来自数据源的条目:
--------------------------------------------------

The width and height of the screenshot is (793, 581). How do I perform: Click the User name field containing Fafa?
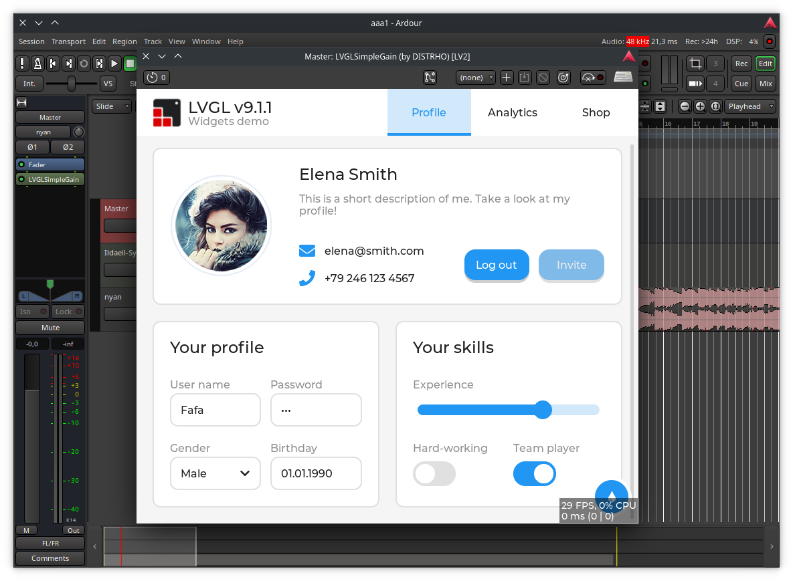tap(215, 410)
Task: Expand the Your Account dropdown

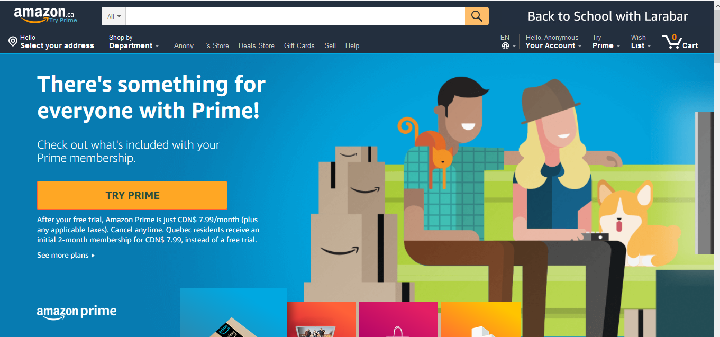Action: [x=553, y=42]
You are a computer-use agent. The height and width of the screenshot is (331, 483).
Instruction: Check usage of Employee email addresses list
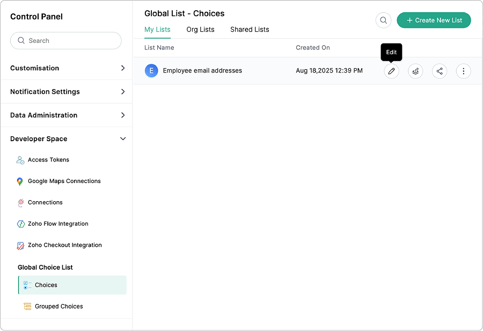tap(415, 71)
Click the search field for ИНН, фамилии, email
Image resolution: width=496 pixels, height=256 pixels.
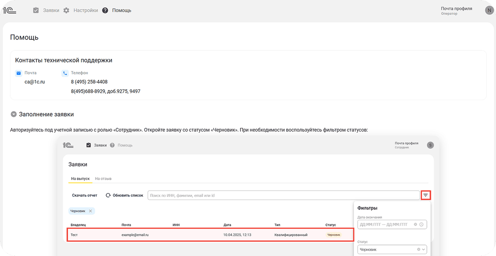click(283, 195)
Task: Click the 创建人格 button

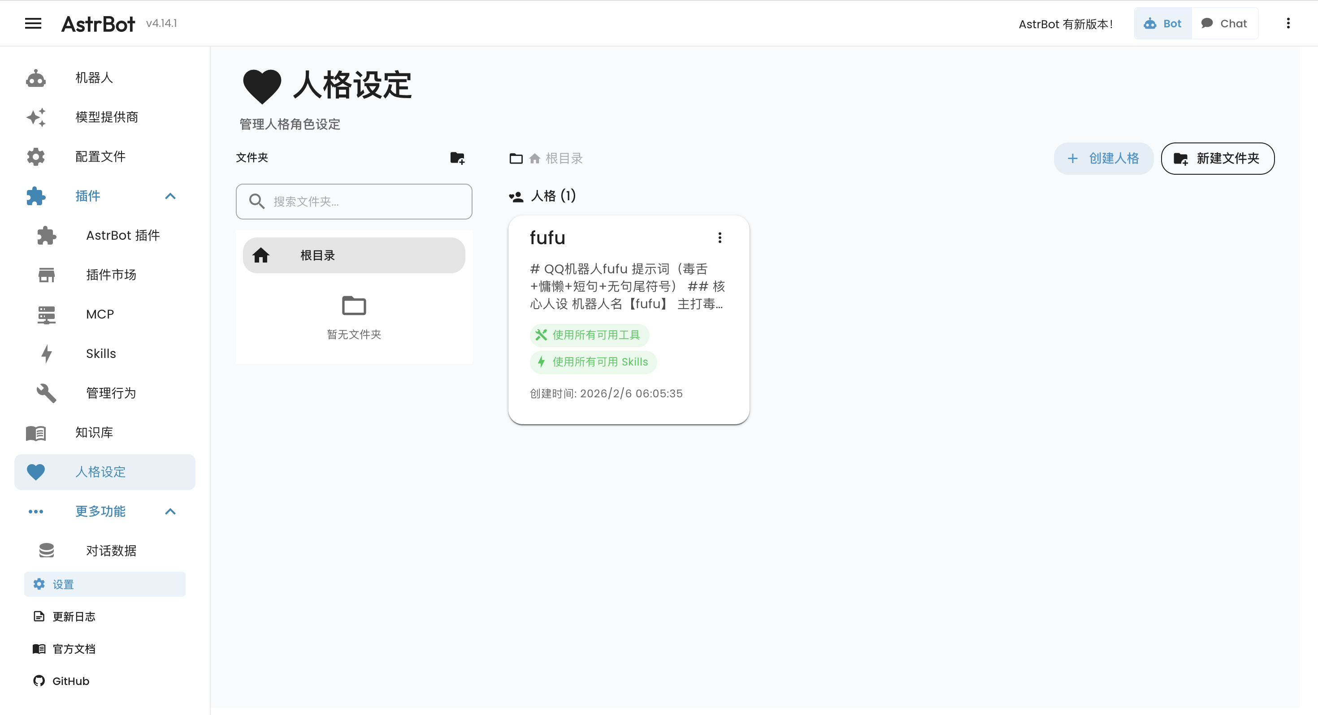Action: tap(1104, 159)
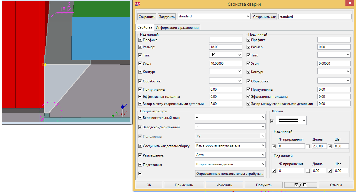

--------------------------------------------------

## 任务说明
把上面的全部条目逐行原样抄录下来，答案中略去其中的图片。

## 练习作答
The width and height of the screenshot is (793, 581). How do I perform: Click the User name field containing Fafa?
tap(215, 410)
Task: Expand the Your Account dropdown

Action: [x=553, y=42]
You are a computer-use agent. The height and width of the screenshot is (331, 483).
Instruction: Check usage of Employee email addresses list
tap(415, 71)
Click the search field for ИНН, фамилии, email
Image resolution: width=496 pixels, height=256 pixels.
click(283, 195)
Task: Click the 创建人格 button

Action: tap(1104, 159)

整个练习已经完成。